## Problem requirements:
Return each line in the records below that includes "Green".

## Listed entries:
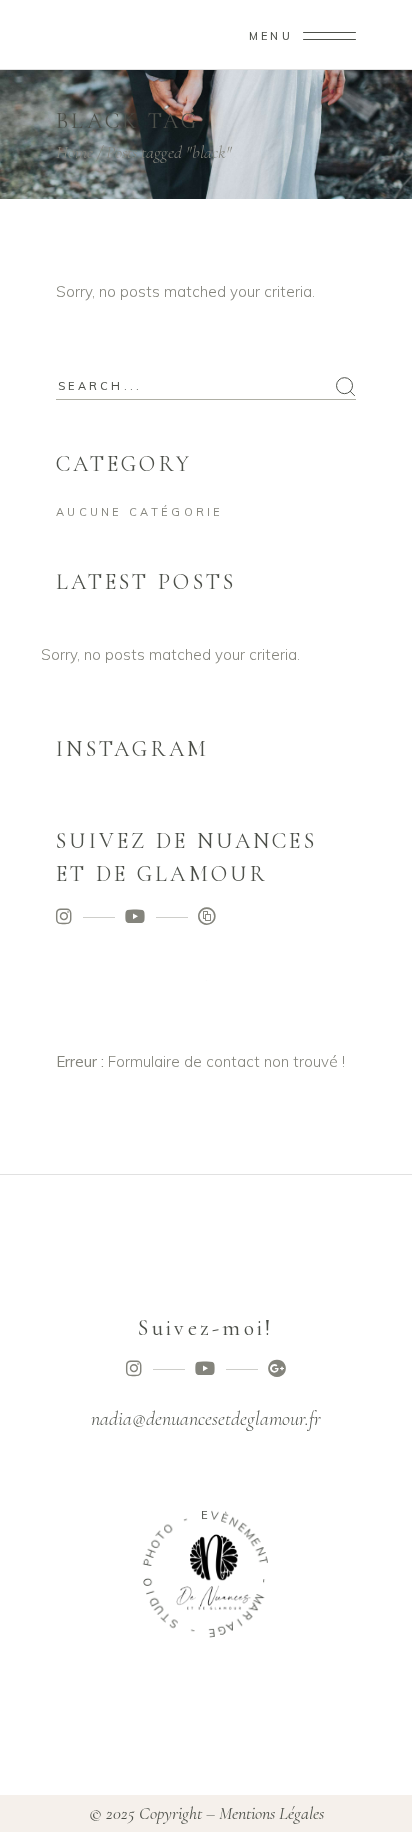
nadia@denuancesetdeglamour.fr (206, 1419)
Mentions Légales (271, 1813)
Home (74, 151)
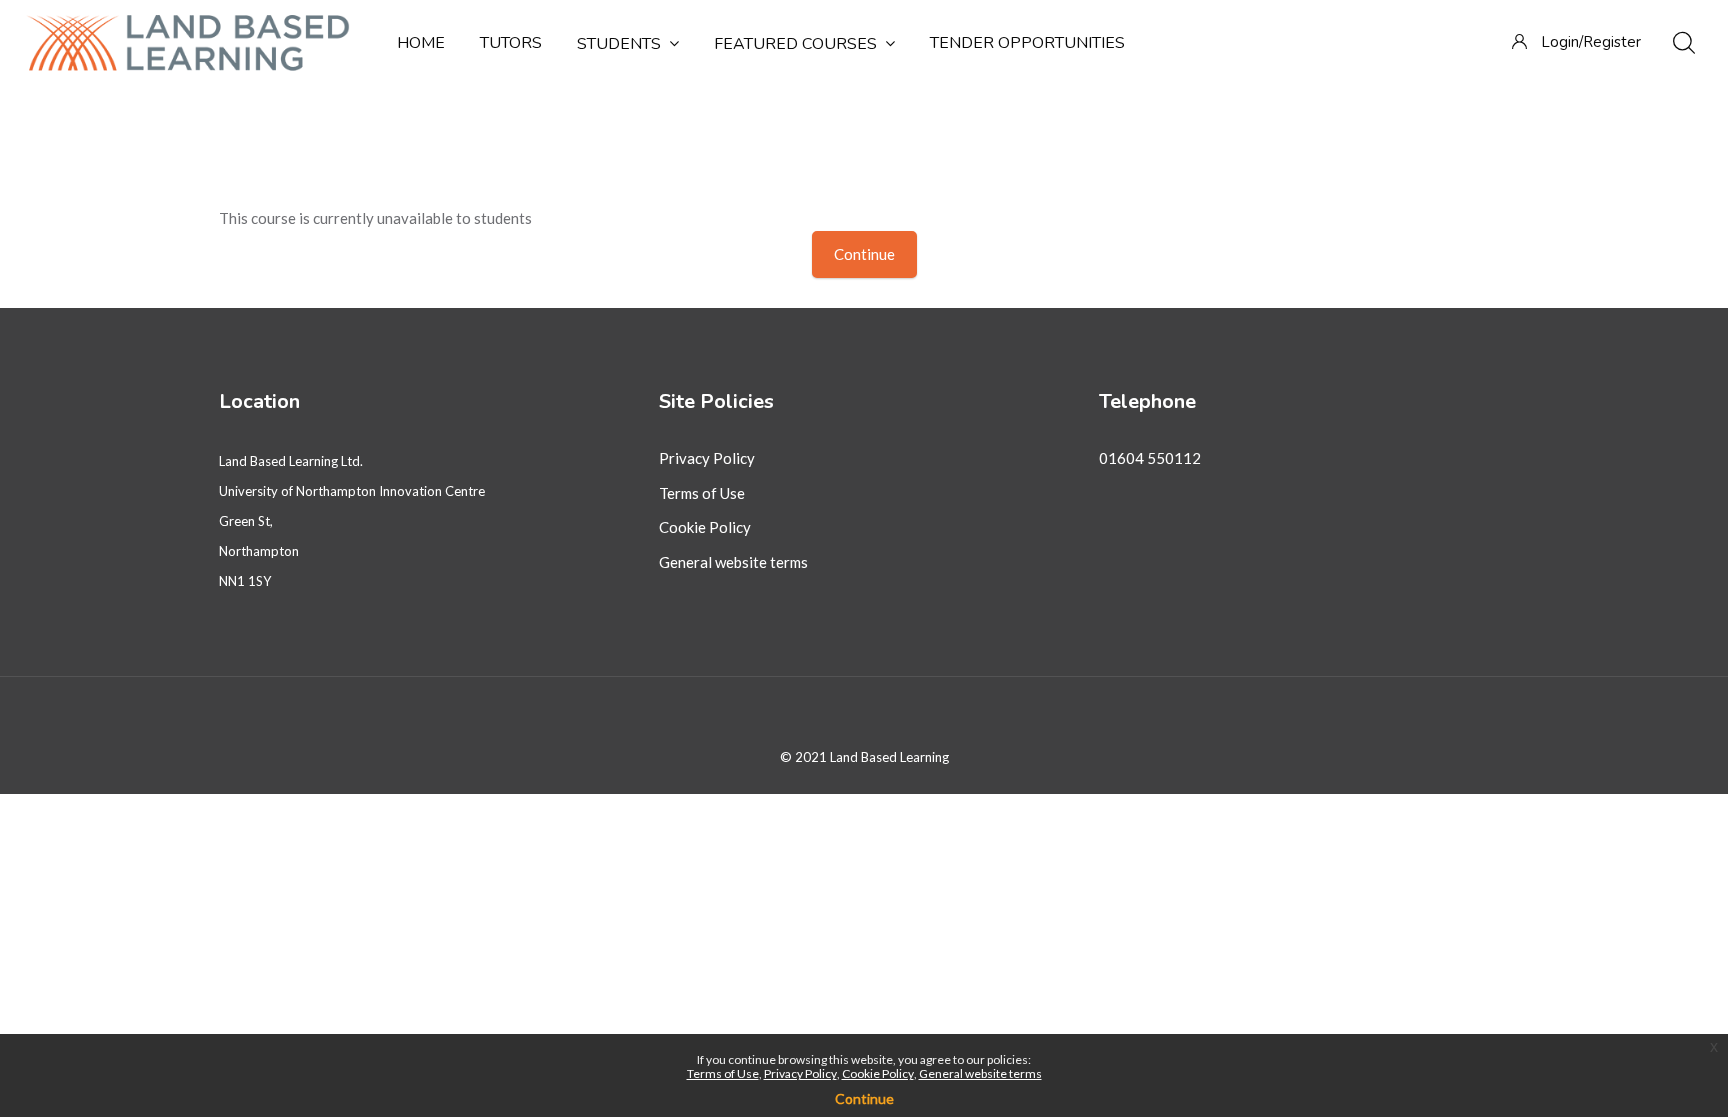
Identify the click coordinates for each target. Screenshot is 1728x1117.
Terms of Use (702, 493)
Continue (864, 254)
==
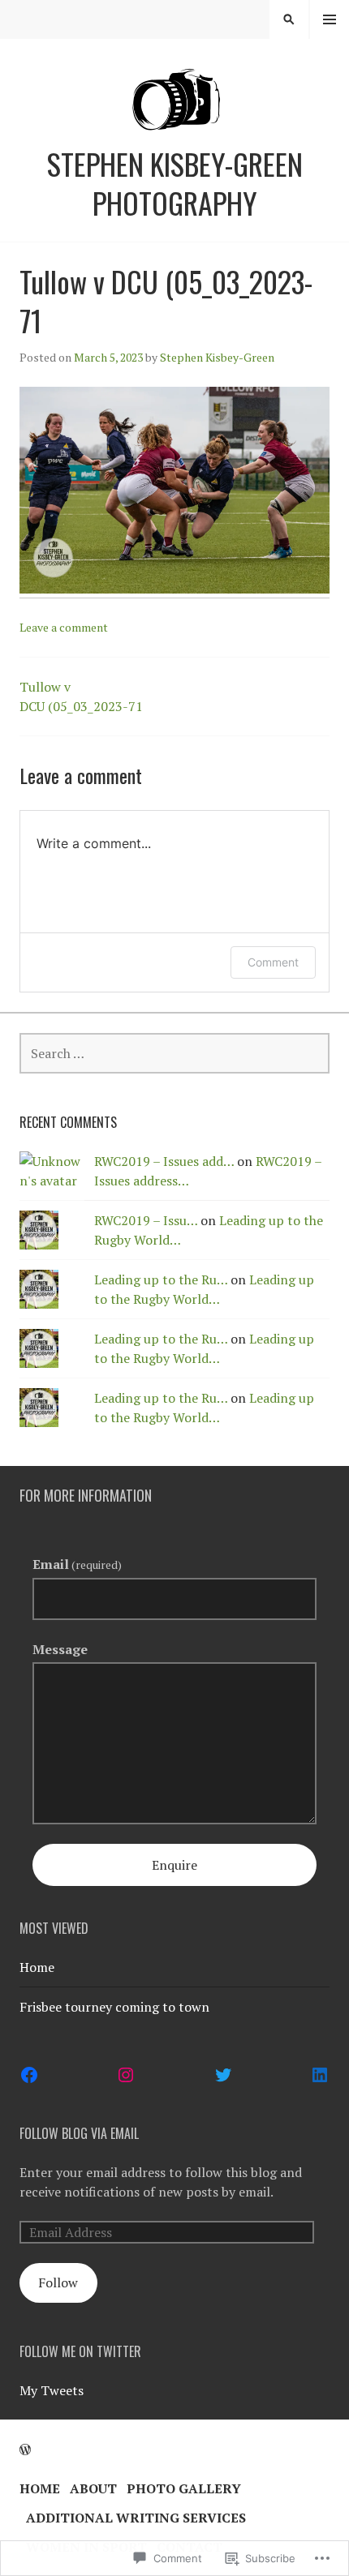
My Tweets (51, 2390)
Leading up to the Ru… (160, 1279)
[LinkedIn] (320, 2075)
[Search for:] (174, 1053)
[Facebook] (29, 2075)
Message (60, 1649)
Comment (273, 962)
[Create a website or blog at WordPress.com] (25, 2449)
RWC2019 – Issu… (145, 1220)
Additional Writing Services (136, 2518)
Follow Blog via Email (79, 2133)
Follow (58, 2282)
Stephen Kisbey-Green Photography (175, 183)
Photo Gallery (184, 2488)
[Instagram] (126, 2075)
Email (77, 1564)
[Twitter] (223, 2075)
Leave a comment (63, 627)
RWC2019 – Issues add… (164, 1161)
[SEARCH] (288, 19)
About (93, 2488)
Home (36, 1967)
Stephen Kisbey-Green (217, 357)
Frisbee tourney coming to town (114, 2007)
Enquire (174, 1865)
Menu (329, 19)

## Written response:
Stephen Kisbey-Green Photography (175, 183)
Stephen Kisbey-Green (217, 357)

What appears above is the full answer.